» **REQUIRED TASKS**
**1.** In the birding transcript, how many people have ever had life lists of over 9,000 species?
**2.** Translate this sentence from the birding transcript into Spanish: "He was the first person to see an example of every single bird family in the wild."
**3.** Continue the birding transcript from its last line.

== SELECTED EXCERPT ==

Who is the official nemesis bird if Pablo Torre finds out?
Well, I haven't told you
because I haven't introduced you yet to the absolute goat of birding. The former senior inspector for the u.s state department is this guy named peter kasner
it work better with the reading glasses or not i would say without just because it has some shine okay my name is peter kasner
so the greatest bird watcher alive is an actual spy not a spy but inspector kaisner did tell me that he's not a spy but he's an he's an inspector that after 36 years working in the foreign service living in places from Afghanistan to India.
I was in a fairly high-stress business as a diplomat, and I found that whether I was dealing with a plane crash or visiting an American in jail or talking to a family of a deceased American, getting out in nature was just a wonderful way to disconnect, to refresh, to re-energize my spirit and
just enjoy.
So just as a matter of scouting here, what makes Inspector Kasner the goat?
So Inspector Kaisner is the world's preeminent big lister.
I am kind of crazy about numbers.
I have always had a real connection with numbers and I don't know why. If I'm tuning a radio and the the proper volume is at number 13, I'll change it to 15 or 10 or 12
because
I can't have it stop on a prime number.
It's just not right.
It's got to be an even number. It's got to be divisible by five.
10. I mean, 10 would be perfect.
So, I mean, it's just an affliction that I have. But to me, 10,000 is like the ultimate.
And it's interesting because
it's resonated a lot in the birding community. I think a lot of people see that as not the holy grail, but certainly
an almost unattainable
goal.
10,000?
Like, we should just do the math here for a second because how old, Mickey, is Inspector Kasner? Inspector Kaysner is 72 years old. Okay, so let me just do some math here, right? So 72, 365.
All right, so we're looking at 26,298 days. Oh, and also he said that he started burning at four years old.
Sorry, so take that out. Excuse me, yeah, 365 times four minus that.
Okay. I'm taking out 1461.
Inspector Kaysner
has spent 24,837 bird-watching days on Earth, which means that 10,000. I mean,
he's saying that he intends to see a new bird species every other day for the span of his entire life,
which seems, needless to say, impossible. It does, but you got to realize that this guy is in the Guinness Book of World Records.
He was the first person to see an example of every single bird family in the wild. And he's also like the only recreational birder who's ever discovered an actual new species of bird.
He discovered this bird called the Cundina Marca ant pitta in Colombia.
What is the all-time scoring list? What does that ranking actually look like? So you should know that a life list that is over 8,000 species is considered like insane.
There's a list with only 32 people on it that have ever gotten that number.
And only 10 people all-time have ever had lists. over 9,000.
And so the all-time record is what then?
So it was thought before Inspector Kaisner came along that the all-time long list record belonged to this British-Canadian guy named Philip Rostron. He's got a list that has 9,763 on it.
And Inspector Kaisner was climbing the list through eBird, which again is the Wikipedia of bird watching. Eat JSTOR.
With the community of scientists who are monitoring the progress. But the inspector also used a separate website called IGOTerra, which is kind of more of like an IMDb.

===
== DATA ==

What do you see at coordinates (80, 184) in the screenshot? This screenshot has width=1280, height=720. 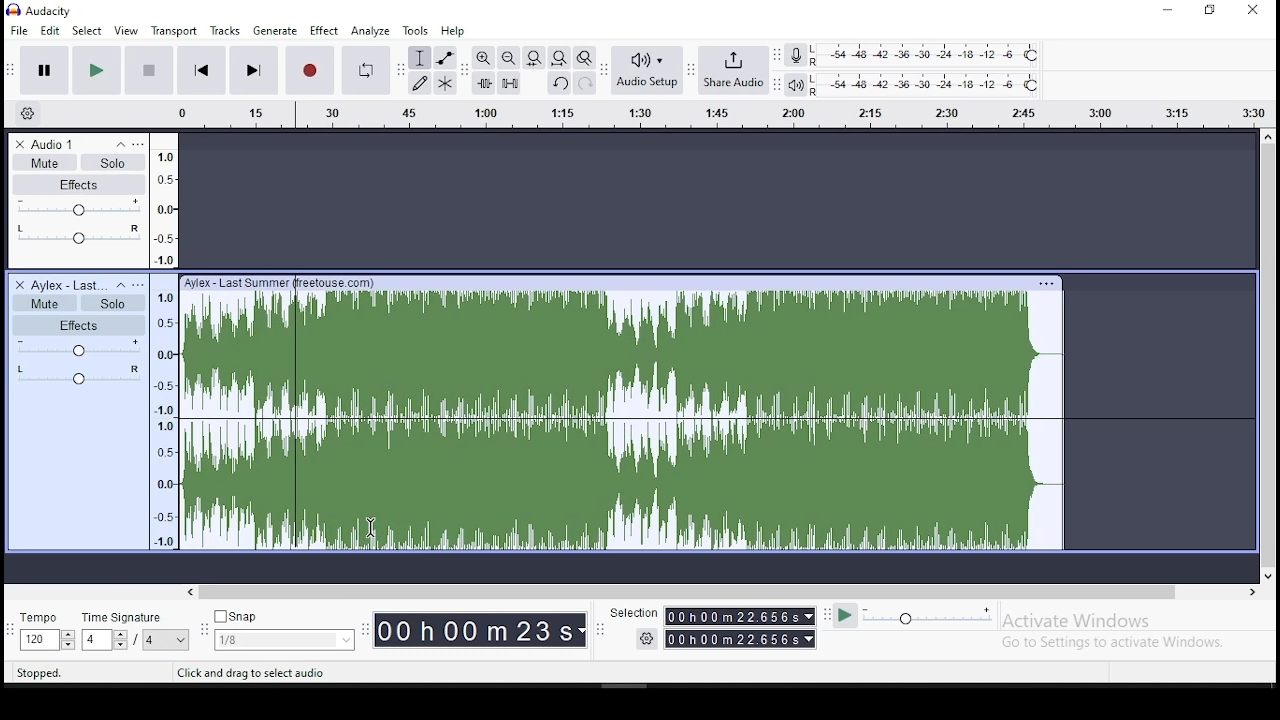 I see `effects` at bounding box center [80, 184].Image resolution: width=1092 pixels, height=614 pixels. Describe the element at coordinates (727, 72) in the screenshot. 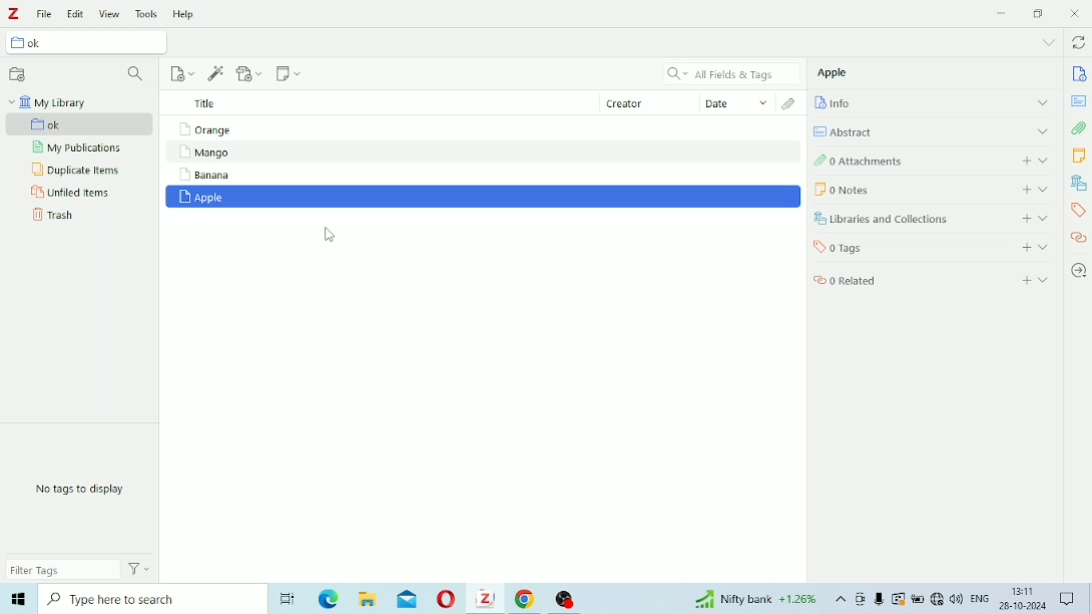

===

» **TASK-BY-TASK ANSWERS**
**1.** Only 10 people.

**2.** Fue la primera persona en ver un ejemplar de cada una de las familias de aves en estado silvestre.

**3.**
Which is a less academic fact-checking. There's more species available.
So Inspector Kaisner, he made a pretty big deal out of it in the birding community. I had it all planned out.
I was going to do it. My 10,000th bird was going to be a wonderful thing called a tufted puffin, which he would get on U.S.
soil. And Oregon, standing on U.S.
soil.
I mean, this is going to be the best. After going to 195 countries and territories.
and then all of a sudden,
then came along Dr. Jason Bourne.
I mean,
I mean, Dr. Jason Mann.
Oh. Jason Mann.
This Jason Mann shows up, and he's almost behind me. Who the f ⁇ is Dr.
Jason Mann? So Dr. Mann, as far as I can tell, is an American healthcare investor who's living abroad in Hong Kong.
And he'd been logging his bird sightings on this other less popular birding website called surfbirds.com.
So out of nowhere, Dr. Mann's list pops up on Igoterra, which is a legit site and where Inspector Kaisner had been climbing gradually the leaderboard past the 9,000 mark.
When Dr.
Mann shows up, suddenly he's right there and he's got over 9,000 as well.
So what you're telling me is that this is the real life Dragon Ball Z meme in which a guy has a power meter and he's saying it's over 9,000.
It's over 9,000! What? 9,000?
That is literally what's happening now. Yeah, totally.
And like the race was on.
I became aware that Jason Mann had moved his list to Igotera
and that he was only 50 birds behind me. I said, holy moly, this guy has caught up 300 birds in three months.
That's
a little unusual. So since I had put my plans out there, I snuck off to Taiwan and I really absolutely snuck off.
I didn't tell anybody I was going except for one guy.
In fact, I And I really, I'm not sure I should say this in public, but I kept birding in eBird
as if I was in my backyard while I was in Taiwan.
I have
a streak of like 7,000, 8,000 days in a row that I've done eBird checklists.
And people actually follow me and they say, oh, yeah, well, I see your e-birding in Florida or I see your e-birding in Malaysia, whatever. So I kept e-birding in my backyard.
And I didn't put the birds in in Taiwan until I I left Taiwan and then I erased all the erroneous data and replaced it with the Taiwan data because I didn't want anybody to know I was there
try not to read between the lines of Inspector Kaisner he's alleging that something
nefarious something maybe a little dishonest may be afoot.
I mean, the race to 10,000 at this point goes full cloak and dagger with each man crisscrossing the globe in this high-stakes pursuit to reach the finish line first. Right.
Now I have Maguire and Sosa. Now I have the two of them like barnstorming around the world, competing, keeping up with each other.
In this world, it was that big. So Dr.
Mann is in Colombia, where there are tons of species of birds. So Dr.
Mann takes the lead when he's there in Colombia. Inspector Kasner sees this.
He decides to go from Taiwan to the Philippines.
Well, hello, Inspector Kasner.
And then on February 9th, 2024.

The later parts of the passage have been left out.